/Antimicrobial-Peptides

Collecting AMP MIC data from different sources, then running a GAN to output promising sequences

Primary LanguageJupyter Notebook

Antimicrobial-Peptides

Data and code for Deep learning regression model for antimicrobial peptide design. This repository contains code for training a model to predict antimicrobial activity of peptides against various bacteria including E. coli and P. aeruginosa.

Data

GRAMPA (link to csv file) is a database of peptides and their antimicrobial activity against various bacteria.
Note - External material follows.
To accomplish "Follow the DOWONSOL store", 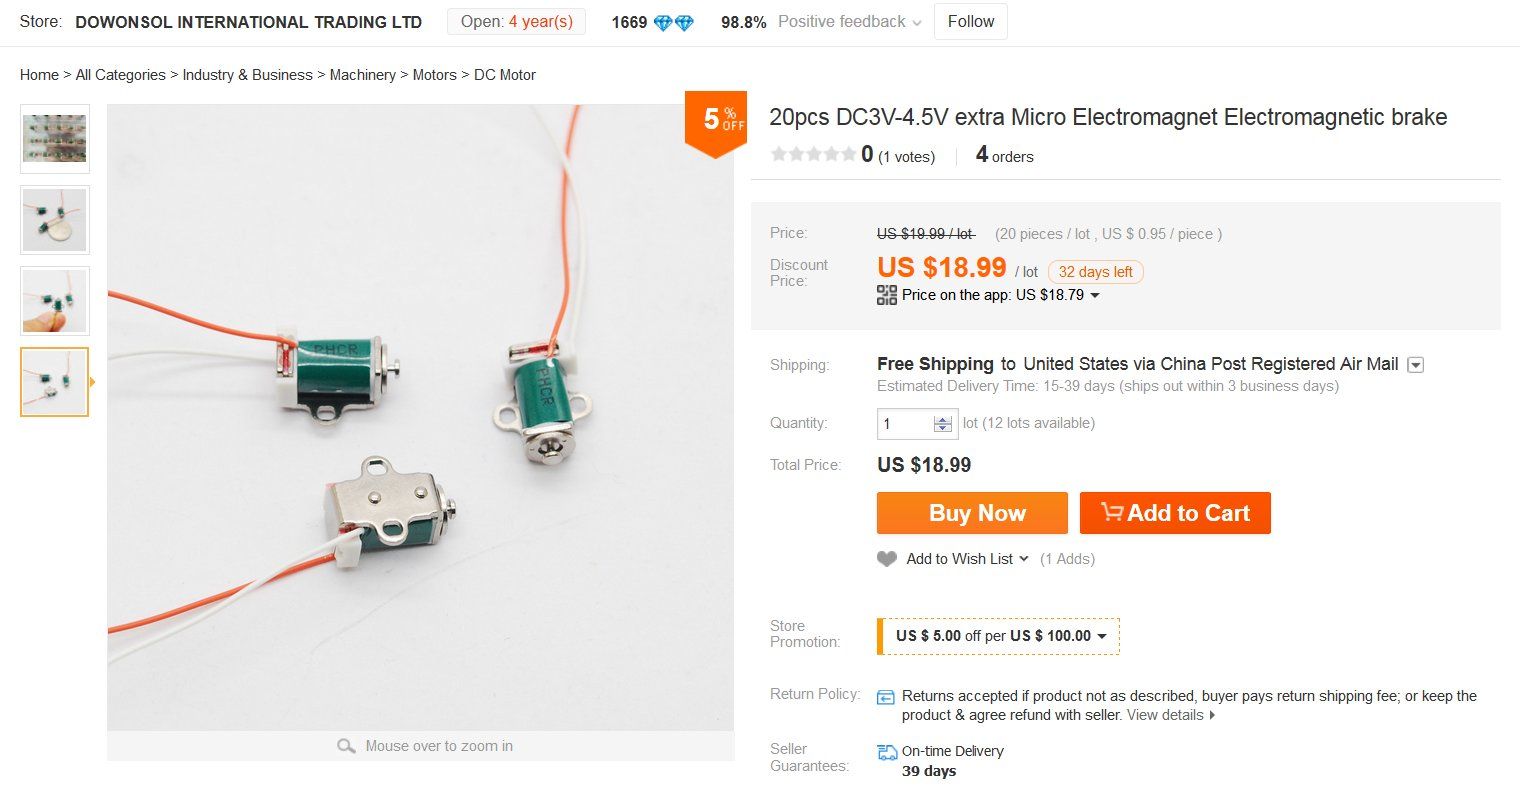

The database contains the following key columns:

  • bacterium: the target bacterium.
  • sequence: the sequence of amino acids that make up the peptide. strain: the strain of bacterium, when available.
  • value: the MIC of the peptide on the bacterium.
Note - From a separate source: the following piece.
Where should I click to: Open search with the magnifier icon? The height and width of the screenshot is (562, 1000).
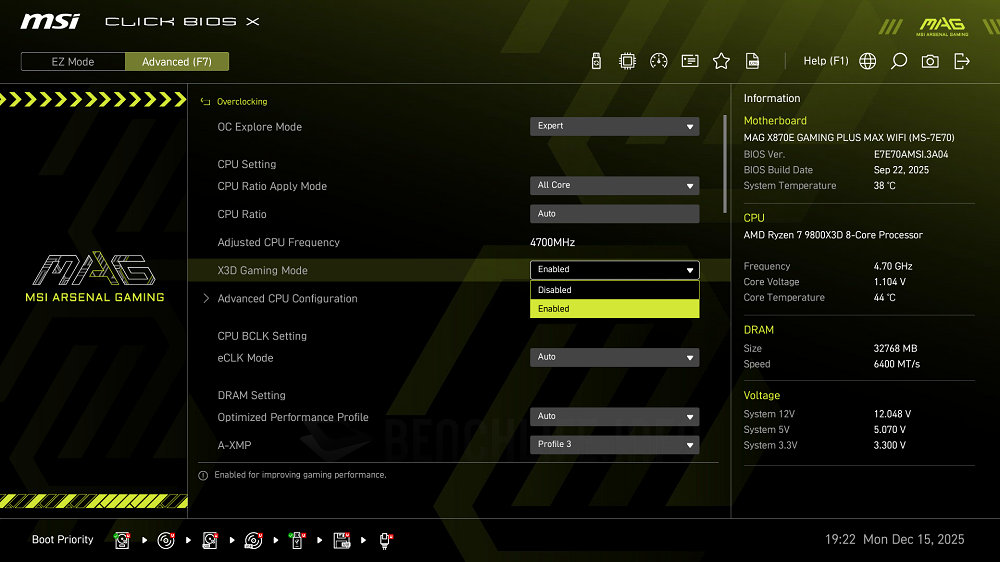click(899, 61)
The database also contains the following auxiliary columns:

  • database: the database from which the row's information was scraped.
  • url_source: a link to the database page from which the row's information was scraped.
  • modifications: modifications that have been applied to the sequence.
  • unit: the unit of measurement of MIC, always uM.
  • is_modified: a binary column stating whether or not the sequence was modified.
  • has_unusual_modification: a binary column stating whether or not the sequence was modified in any way other than by c-terminal amidation.
  • has_cterminal_amidation: a binary column stating whether or not the sequence was modified with c-terminal amidation.
  • datasource_has_modifications: a column stating whether the database for that row contained modification information. When this column is False, the sequence may have been modified irrespective of the value of is_modified.

Training a model

To train a model for E. coli that has a 1:1 ratio of random negative examples and runs for 60 epochs:

git clone git@github.com:zswitten/Antimicrobial-Peptides.git
cd Antimicrobial-Peptides
pip install -r requirements.txt
python src/train_model.py --negatives=1 --bacterium='E. coli' --epochs=60

This notebook contains code for reproducing the figures in the paper.